Exercise materials –
☆ ☆ ☆ ☆ ☆

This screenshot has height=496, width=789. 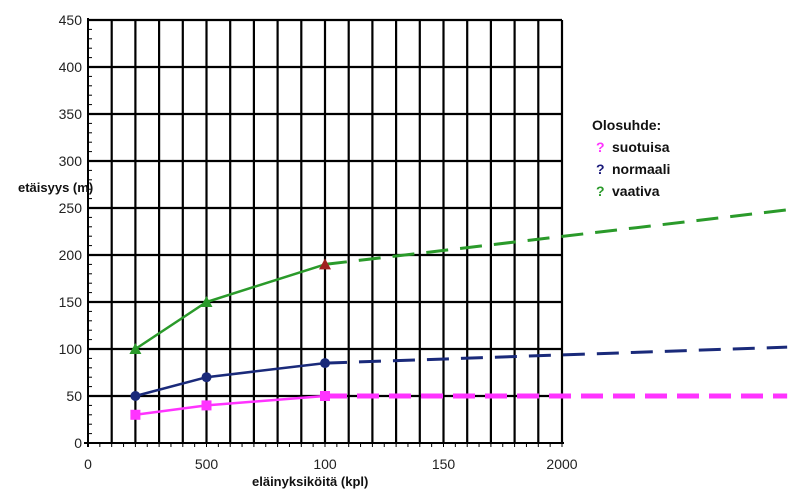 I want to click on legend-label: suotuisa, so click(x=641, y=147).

☆ ☆ ☆ ☆ ☆

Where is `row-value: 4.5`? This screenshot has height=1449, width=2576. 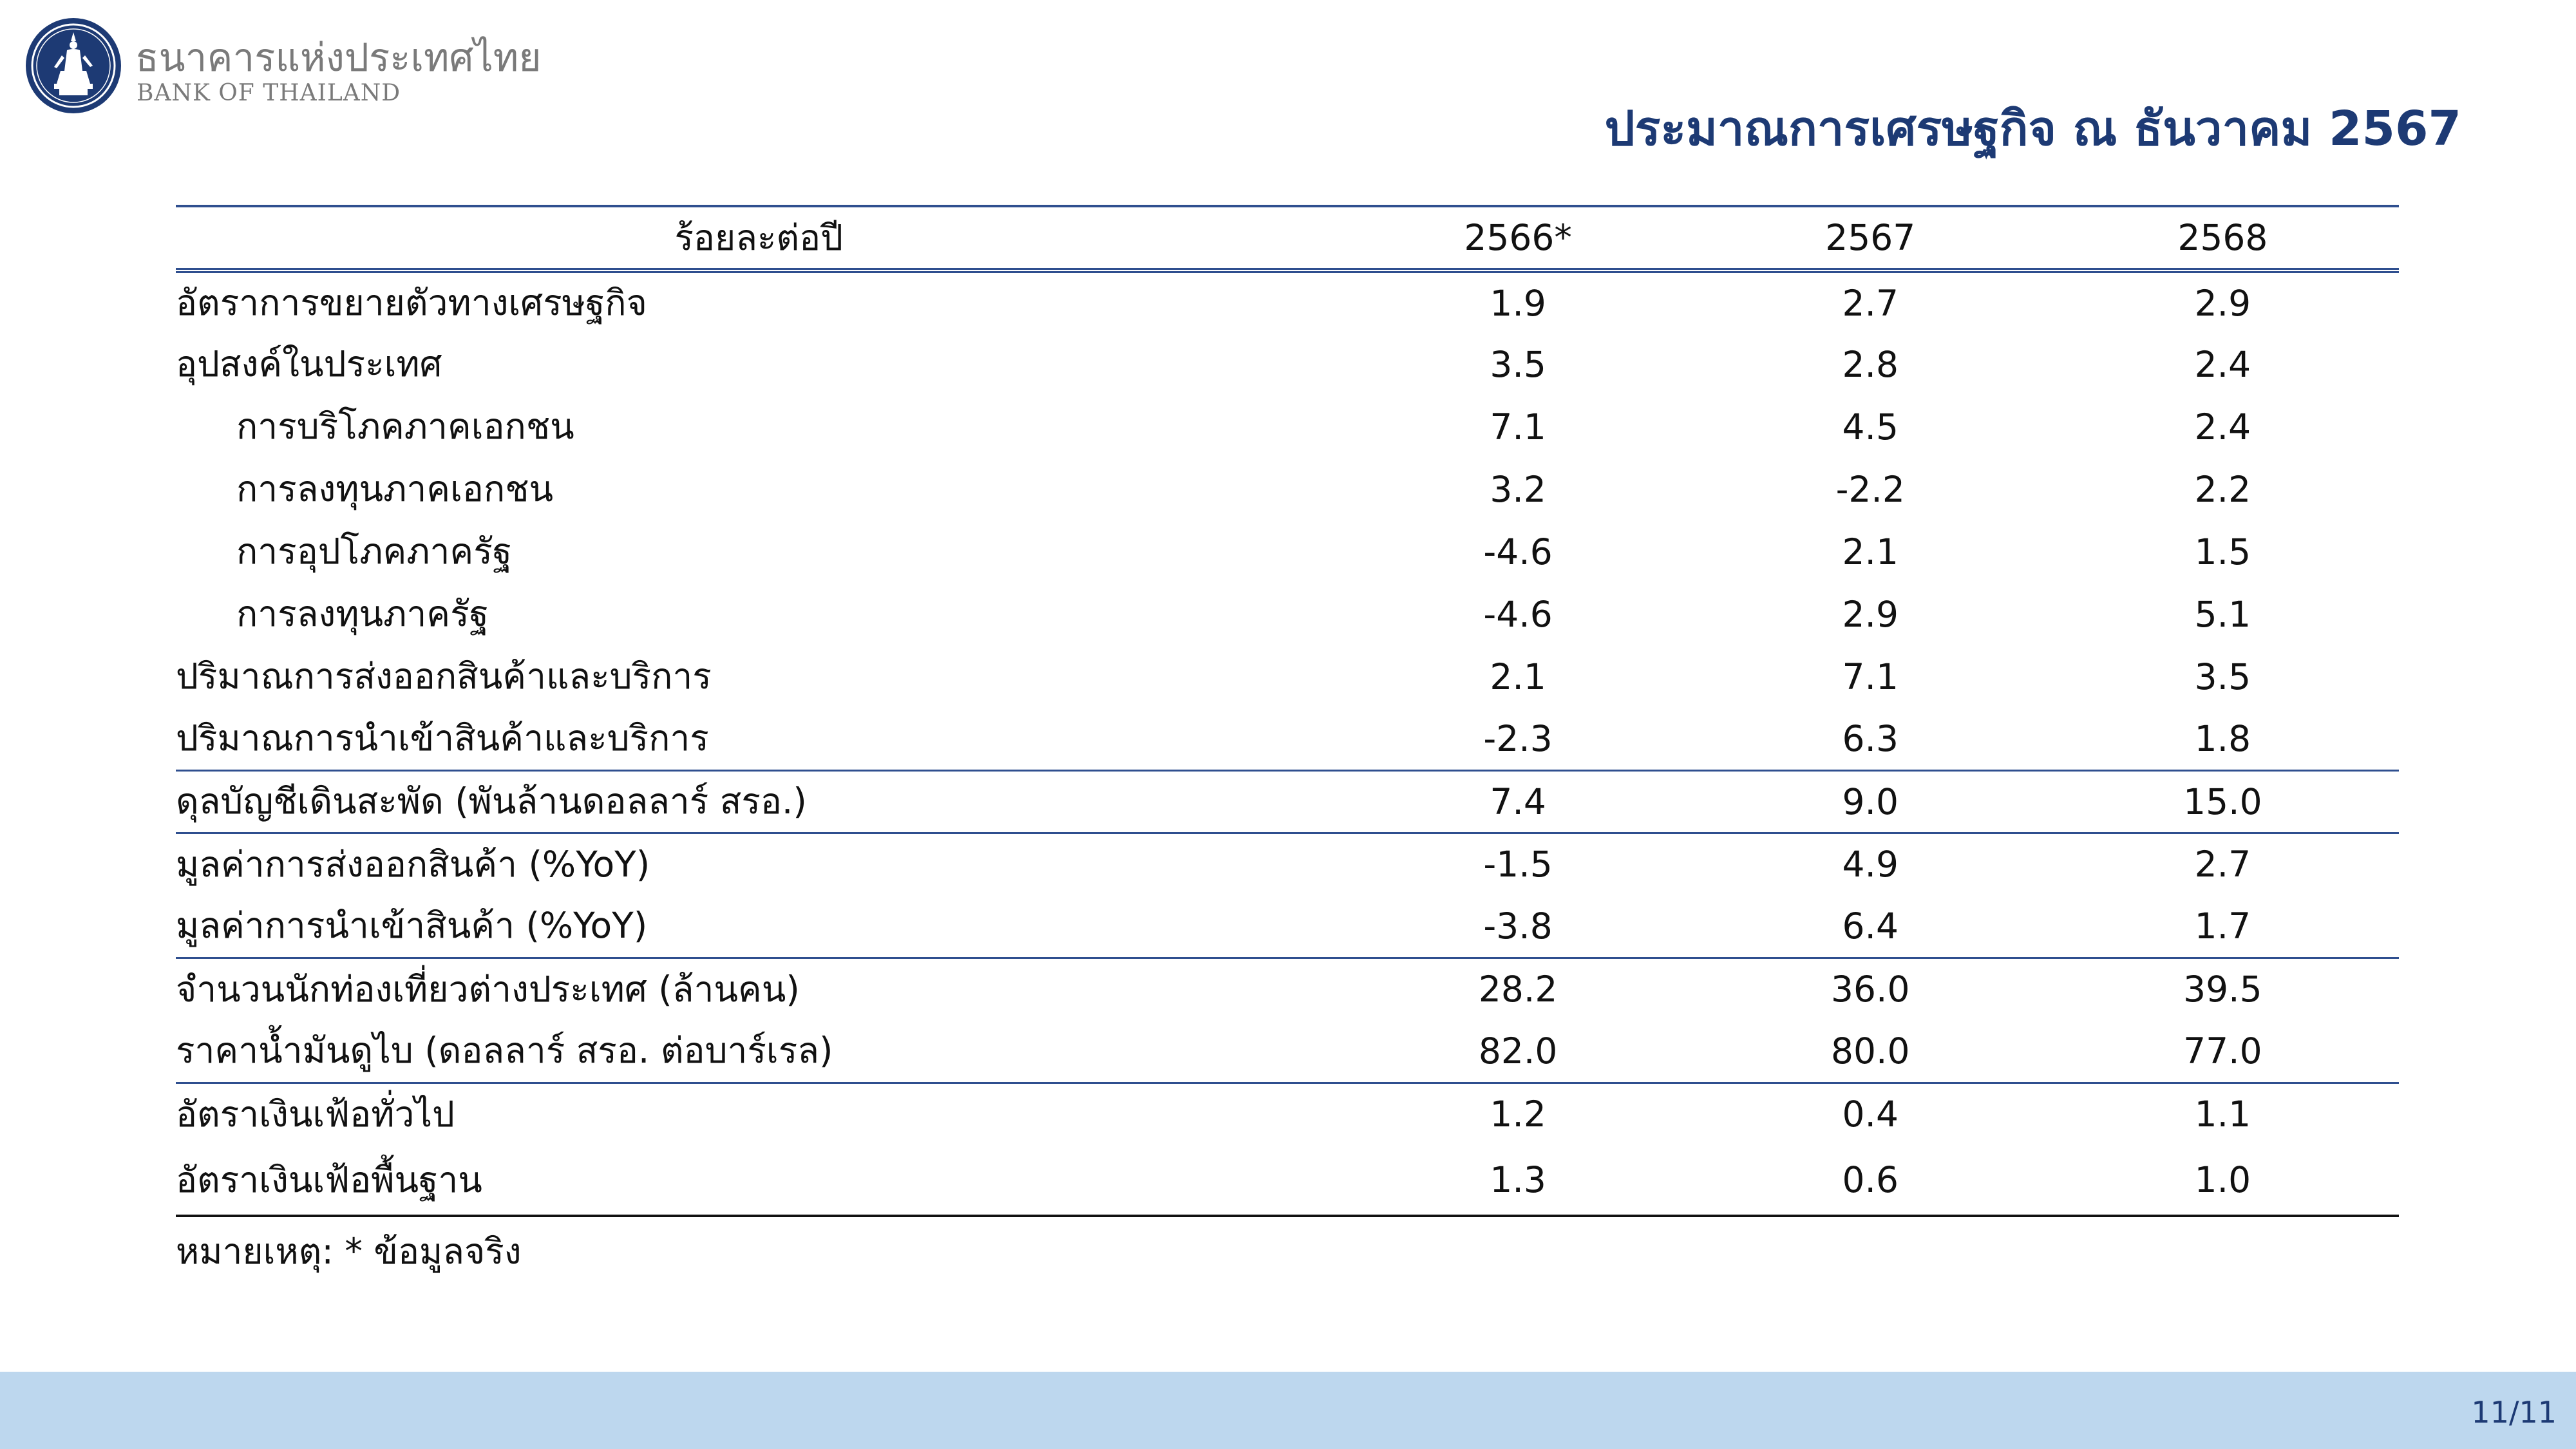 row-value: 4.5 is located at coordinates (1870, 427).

☆ ☆ ☆ ☆ ☆

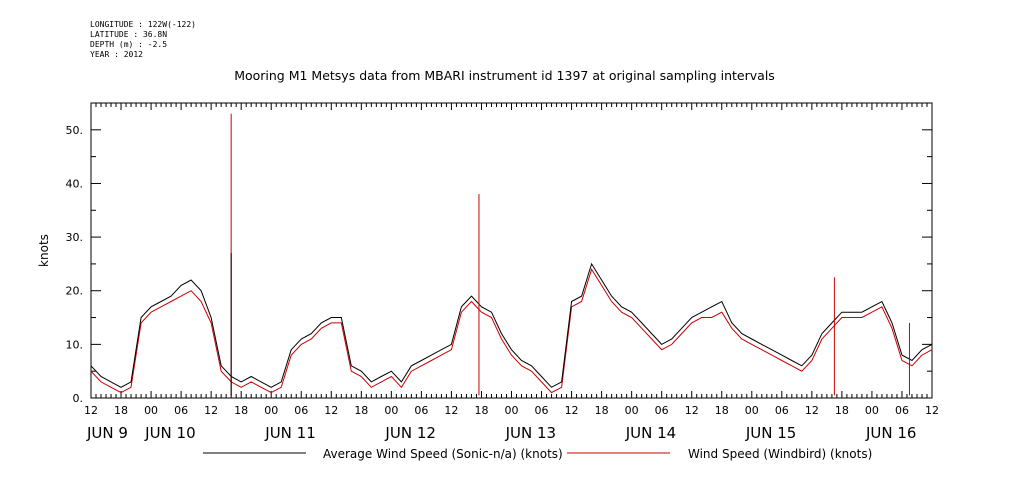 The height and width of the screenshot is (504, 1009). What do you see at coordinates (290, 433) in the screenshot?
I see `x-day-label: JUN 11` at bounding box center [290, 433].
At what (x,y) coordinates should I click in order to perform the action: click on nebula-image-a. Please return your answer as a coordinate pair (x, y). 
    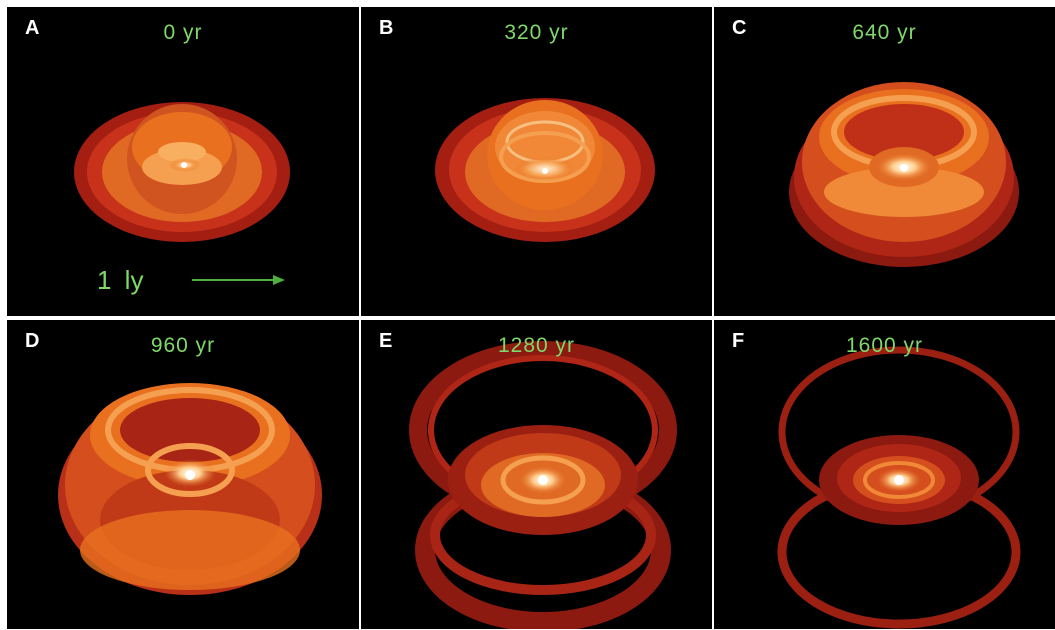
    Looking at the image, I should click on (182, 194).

☆ ☆ ☆ ☆ ☆

Copy out the records word for word from the line with "The height and" to the line with "Looking at the", including both of those lines, and leave out the pictures.

 The height and width of the screenshot is (504, 1009). What do you see at coordinates (290, 433) in the screenshot?
I see `x-day-label: JUN 11` at bounding box center [290, 433].
At what (x,y) coordinates should I click in order to perform the action: click on nebula-image-a. Please return your answer as a coordinate pair (x, y). 
    Looking at the image, I should click on (182, 194).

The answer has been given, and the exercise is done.